On April 4, 2023, it was reported that China had warned Taiwan President Tsai Ing-wen against meeting Republican House Speaker Kevin McCarthy. Tsai had plans to stop over in the United States on her return from Central America, where she had met the leaders of Guatemala and was visiting Belize before meeting McCarthy. However, McCarthy confirmed that he would meet with Tsai in California on Wednesday, despite warnings from China that he was “playing with fire.” The “bipartisan” meeting was set to take place at the Ronald Reagan Presidential Library, just outside Los Angeles.

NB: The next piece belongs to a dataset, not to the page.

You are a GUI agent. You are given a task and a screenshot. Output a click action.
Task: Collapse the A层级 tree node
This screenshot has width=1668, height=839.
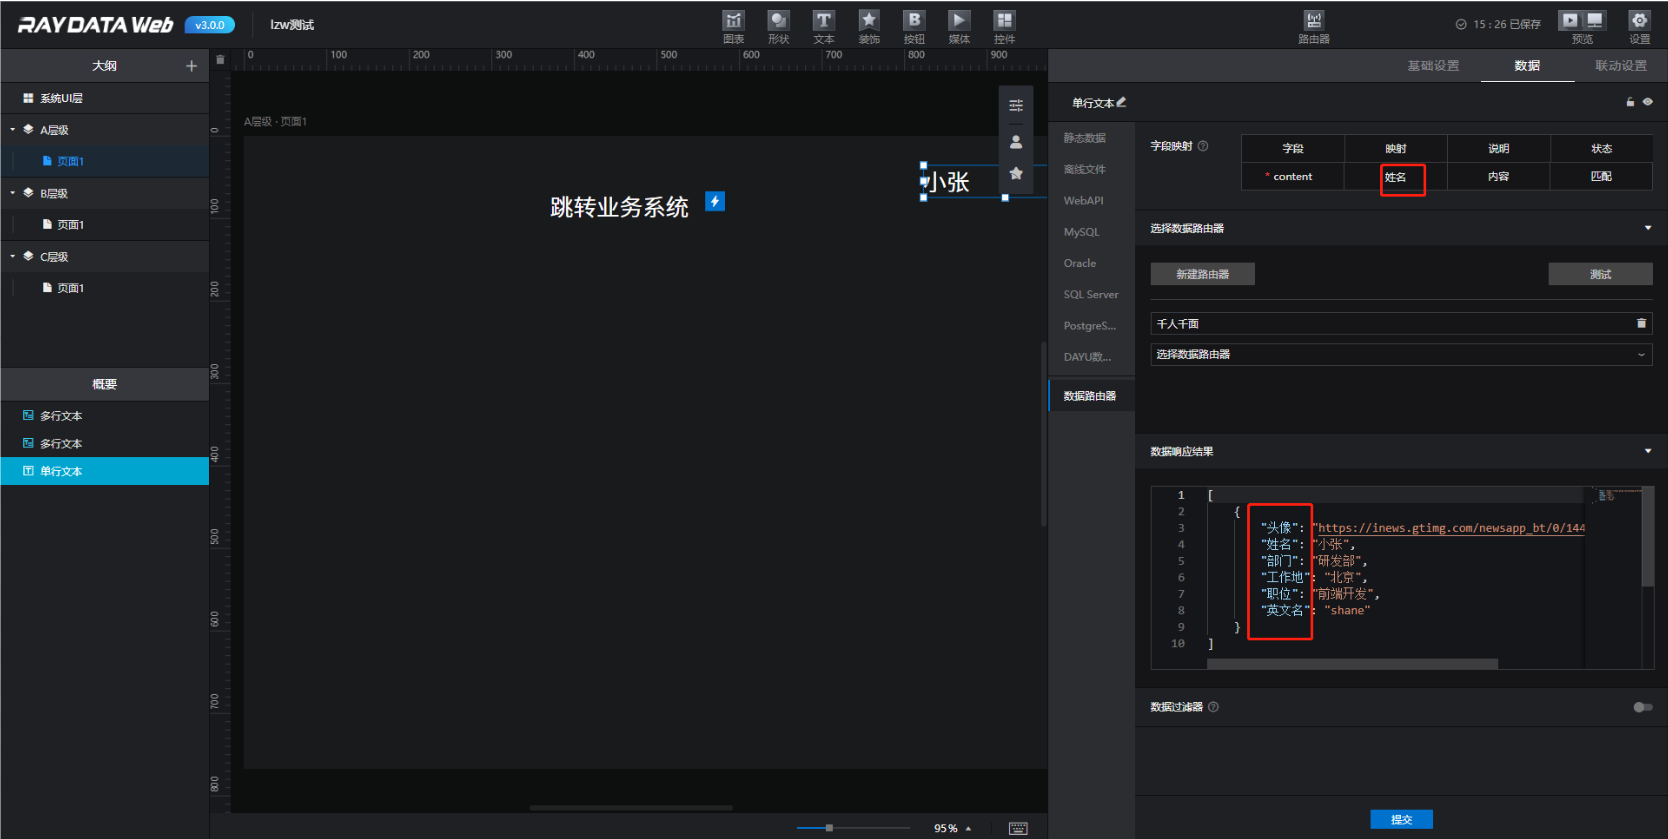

McCarthy’s decision to meet with Tsai in the United States was viewed as a compromise that would underscore support for Taiwan but avoid inflaming tensions with China. However, Xu Xueyuan, the charge d’affaires of China’s embassy to the United States, warned that Washington risked “serious confrontation” no matter whether US leaders visited Taiwan or the reverse. She urged Washington “not to repeat playing with fire on the Taiwan question,” alluding among other things to last year’s visit to Taiwan by Pelosi.
As speaker of the House of Representatives, McCarthy is the most senior Republican lawmaker and is second in line to the US presidency. After arriving in New York last Wednesday ahead of her Central America swing, Tsai was greeted by flag-waving Taiwanese expatriates as she addressed a banquet. The United States remains Taiwan’s most important ally and its biggest arms supplier despite switching its diplomatic recognition to Beijing in 1979.
China claims the democratic island as part of its territory to be retaken one day and, under its “One China” principle, no country may maintain official ties with both Beijing and Taipei. The US stopover comes at a key time, with Beijing having ramped up military, economic and diplomatic pressure on Taiwan since Tsai came to power in 2016. China has increased investment in Latin America, a key diplomatic battleground between Taipei and Beijing since the two sides split in 1949 after a civil war. Taiwan accused China on Sunday of using “coercion and intimidation” to lure away its allies after Honduran Foreign Minister Enrique Reina and his Chinese counterpart Qin Gang officially launched relations in Beijing.
On Monday in Belize, Tsai thanked one of Taiwan’s few remaining allies for its diplomatic support amid “constant threats and pressure” from China, in an address to the tiny country’s National Assembly. Only Belize and Guatemala remain allies of Taiwan in Central America after Nicaragua shifted its allegiance to Beijing in 2021.